Oxford University professor Ludovic Phalippou is one of the few scholars who are not interested in private equity. His recent work paints a more severe picture of the performance of the private equity industry since 2006. As stated in the Financial Times, Phalippou used his description to determine that as a conservative (meaning that the private equity industry favors) assumptions, the private equity industry only matches the S&P 500 index. This is particularly annoying because, as we have repeatedly described in past posts, the use of the S&P 500 is a compliment to private equity because its average company size is much larger than the typical private equity portfolio company size , So you would expect a higher growth rate. For novices, don’t forget that the rule of thumb is that private equity should be 300 basis points (3%) higher than the relevant public equity benchmark…

In fact, if you read Phalippou’s blog post, which describes his analysis in more detail, he does stoop back for fairness, and it can be said to be fairer for private equity managers.

Ennis came to a similar conclusion in his study of the 2018 results. As we reviewed:

The performance of educational endowments is even worse than that of public pension funds because of their higher level of commitment to “alternative” investments such as private equity and real estate. Ennis explained that these types of investments will only lead to “over-diversification.” Since 2009, they have been so relevant to the stock and bond markets that they have not added value to the portfolio.

We’ve said that Buffett explained this more than once His analogy to the Gorlock family, Owns all American companies. Everything is fine, until some helpers show up and persuade some family members to try to surpass their relatives… of course there is a fee. They have gone through more and more iterations… first transactions and incurring transaction fees, then hiring fund managers, then hiring consultants, and then “super helpers” for private equity and hedge funds, claiming that they can get paid Do better and more.

As a result, according to Buffett:

This is where we are today: a record portion of the income will go to the owners — if they all just stay in the rocking chair — now it will flow to the ever-expanding army of helpers.
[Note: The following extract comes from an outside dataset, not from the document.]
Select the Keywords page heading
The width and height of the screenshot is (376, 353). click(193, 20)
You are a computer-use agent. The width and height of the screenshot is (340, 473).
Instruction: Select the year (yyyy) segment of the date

Particularly expensive is the recent pandemic of profit arrangements. According to this arrangement, when assistants are smart or lucky, they will receive most of the bonus, and when assistants are stupid or unlucky, let family members bear all the losses—— And a huge fixed fee to start (or occasionally bend). There were enough arrangements like this-the head, the assistant took most of the bonus; the tail, the Gotrocks lost the privilege of doing so and paid a high price for it-perhaps more accurately called the family Hadrocks.

But, of course, the mistake of trustees such as endowment funds and public pension funds is to treat them as businesses trying to get the best results for the beneficiaries. If so, they will put their assets in a relatively small number of index funds and enjoy a simpler life and higher returns. But money management is about avoiding debt, which means completing asset allocation, manager due diligence, selection, and continuous review. As more complicated circumstances justify higher rewards, the whole system is another self-licking ice cream cone.